Copy every line of the listing that holds the string "cell".

[Start of Attachment]

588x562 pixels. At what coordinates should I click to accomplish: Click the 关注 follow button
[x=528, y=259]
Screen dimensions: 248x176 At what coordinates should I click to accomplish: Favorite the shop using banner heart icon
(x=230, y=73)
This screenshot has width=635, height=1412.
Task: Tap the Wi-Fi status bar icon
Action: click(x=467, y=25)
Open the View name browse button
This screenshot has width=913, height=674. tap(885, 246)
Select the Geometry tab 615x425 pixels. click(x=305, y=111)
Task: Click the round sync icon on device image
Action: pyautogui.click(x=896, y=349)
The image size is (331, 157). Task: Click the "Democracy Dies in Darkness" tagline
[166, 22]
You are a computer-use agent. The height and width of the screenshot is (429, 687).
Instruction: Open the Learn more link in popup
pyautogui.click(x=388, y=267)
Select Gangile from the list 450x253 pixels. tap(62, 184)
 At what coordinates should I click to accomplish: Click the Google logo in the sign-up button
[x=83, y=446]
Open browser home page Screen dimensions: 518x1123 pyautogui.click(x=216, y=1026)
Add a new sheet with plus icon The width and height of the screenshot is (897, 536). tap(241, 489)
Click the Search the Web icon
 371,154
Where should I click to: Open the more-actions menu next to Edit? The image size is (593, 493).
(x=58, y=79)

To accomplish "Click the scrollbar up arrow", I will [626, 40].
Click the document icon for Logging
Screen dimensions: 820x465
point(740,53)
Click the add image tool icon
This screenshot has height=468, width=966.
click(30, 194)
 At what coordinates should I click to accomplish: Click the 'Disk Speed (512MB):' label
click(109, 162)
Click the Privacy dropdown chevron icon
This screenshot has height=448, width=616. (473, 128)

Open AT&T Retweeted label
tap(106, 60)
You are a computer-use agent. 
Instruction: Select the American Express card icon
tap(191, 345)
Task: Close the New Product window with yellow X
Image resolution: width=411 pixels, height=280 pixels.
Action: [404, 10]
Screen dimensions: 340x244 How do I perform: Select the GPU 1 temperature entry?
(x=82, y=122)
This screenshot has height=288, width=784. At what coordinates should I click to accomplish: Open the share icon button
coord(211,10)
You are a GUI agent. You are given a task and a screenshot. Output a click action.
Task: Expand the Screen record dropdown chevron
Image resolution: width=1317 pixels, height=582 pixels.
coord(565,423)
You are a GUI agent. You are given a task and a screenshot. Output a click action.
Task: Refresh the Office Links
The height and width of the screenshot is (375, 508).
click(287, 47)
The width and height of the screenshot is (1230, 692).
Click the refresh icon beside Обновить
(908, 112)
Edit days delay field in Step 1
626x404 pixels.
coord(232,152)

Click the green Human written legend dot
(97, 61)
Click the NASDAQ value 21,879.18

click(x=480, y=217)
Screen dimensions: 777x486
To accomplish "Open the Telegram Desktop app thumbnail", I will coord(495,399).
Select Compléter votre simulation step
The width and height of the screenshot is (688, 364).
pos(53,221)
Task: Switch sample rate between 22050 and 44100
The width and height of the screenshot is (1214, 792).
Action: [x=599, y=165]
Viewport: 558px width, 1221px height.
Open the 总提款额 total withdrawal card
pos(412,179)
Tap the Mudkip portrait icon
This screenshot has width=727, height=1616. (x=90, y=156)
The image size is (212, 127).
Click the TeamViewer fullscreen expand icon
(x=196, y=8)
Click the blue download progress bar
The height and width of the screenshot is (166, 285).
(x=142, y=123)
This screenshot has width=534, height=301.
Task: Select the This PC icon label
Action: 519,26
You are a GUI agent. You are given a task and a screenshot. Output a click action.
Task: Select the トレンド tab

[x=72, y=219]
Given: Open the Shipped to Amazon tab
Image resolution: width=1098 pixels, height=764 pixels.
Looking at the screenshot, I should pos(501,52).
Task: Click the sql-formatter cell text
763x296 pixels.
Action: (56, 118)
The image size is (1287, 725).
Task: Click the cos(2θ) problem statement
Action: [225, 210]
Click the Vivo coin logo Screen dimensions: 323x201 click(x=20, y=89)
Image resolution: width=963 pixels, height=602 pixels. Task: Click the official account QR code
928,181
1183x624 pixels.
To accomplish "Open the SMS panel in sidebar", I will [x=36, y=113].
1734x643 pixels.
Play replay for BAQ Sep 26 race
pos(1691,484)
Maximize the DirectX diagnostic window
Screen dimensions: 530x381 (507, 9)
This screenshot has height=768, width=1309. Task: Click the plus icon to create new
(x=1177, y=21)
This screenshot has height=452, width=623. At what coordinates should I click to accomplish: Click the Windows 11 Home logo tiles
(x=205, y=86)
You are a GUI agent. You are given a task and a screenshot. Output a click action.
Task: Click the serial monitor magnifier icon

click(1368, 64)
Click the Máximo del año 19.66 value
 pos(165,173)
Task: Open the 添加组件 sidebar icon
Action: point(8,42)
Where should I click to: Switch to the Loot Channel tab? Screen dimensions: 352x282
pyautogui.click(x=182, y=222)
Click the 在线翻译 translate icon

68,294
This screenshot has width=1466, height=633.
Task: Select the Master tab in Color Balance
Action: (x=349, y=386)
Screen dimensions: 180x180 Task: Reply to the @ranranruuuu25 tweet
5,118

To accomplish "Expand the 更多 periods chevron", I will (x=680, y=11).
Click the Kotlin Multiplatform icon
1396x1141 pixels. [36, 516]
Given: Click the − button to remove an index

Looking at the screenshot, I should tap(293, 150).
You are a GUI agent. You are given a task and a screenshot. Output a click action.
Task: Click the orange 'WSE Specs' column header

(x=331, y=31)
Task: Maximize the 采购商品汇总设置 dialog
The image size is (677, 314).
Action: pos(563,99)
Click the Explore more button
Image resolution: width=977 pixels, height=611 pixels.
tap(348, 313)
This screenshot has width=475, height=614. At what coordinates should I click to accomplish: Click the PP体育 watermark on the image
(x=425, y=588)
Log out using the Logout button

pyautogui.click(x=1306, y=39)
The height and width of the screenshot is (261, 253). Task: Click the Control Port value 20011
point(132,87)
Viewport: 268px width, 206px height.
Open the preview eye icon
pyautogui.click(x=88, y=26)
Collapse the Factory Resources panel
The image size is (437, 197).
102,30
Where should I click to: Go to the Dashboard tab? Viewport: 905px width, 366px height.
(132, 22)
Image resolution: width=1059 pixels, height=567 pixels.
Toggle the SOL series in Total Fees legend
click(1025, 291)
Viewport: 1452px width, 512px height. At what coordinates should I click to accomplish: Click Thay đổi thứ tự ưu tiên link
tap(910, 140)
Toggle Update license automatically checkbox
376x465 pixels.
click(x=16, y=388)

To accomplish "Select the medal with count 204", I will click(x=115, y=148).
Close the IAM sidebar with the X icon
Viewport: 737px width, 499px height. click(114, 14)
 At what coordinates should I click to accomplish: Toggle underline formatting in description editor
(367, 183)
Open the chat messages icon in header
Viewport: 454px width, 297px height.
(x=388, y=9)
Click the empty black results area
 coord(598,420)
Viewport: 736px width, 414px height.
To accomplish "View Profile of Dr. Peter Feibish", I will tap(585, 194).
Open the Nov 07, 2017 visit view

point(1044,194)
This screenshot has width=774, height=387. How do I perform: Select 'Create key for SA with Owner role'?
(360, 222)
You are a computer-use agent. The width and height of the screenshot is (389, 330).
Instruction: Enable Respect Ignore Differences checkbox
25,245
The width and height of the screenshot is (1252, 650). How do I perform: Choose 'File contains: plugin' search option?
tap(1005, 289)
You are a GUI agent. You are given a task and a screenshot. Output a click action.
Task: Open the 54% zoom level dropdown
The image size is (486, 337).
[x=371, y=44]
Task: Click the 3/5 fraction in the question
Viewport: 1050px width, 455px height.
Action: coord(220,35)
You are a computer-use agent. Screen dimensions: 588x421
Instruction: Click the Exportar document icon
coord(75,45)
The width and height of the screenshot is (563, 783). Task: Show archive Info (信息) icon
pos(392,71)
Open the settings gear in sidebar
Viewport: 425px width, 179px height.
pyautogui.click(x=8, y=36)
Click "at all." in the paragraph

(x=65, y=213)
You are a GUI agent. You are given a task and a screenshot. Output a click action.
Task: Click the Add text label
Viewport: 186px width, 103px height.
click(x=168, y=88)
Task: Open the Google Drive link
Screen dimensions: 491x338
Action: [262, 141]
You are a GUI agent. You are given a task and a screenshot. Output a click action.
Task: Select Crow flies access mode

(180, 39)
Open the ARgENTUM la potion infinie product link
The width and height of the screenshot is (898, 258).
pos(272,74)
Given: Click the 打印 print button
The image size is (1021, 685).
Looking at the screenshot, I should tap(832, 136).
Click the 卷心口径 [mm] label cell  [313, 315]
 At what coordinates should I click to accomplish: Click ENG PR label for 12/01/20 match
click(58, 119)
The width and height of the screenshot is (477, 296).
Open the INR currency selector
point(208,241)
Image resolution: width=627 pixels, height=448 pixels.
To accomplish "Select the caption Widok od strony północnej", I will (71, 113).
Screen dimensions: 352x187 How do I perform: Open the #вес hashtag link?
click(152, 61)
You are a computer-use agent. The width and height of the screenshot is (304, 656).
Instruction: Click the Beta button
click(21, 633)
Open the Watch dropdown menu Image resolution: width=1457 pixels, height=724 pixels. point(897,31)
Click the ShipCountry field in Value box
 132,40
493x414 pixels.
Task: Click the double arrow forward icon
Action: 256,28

[End of Attachment]

### RESULT OF THIS TASK
Task: Click the sql-formatter cell text
Click the 卷心口径 [mm] label cell  [313, 315]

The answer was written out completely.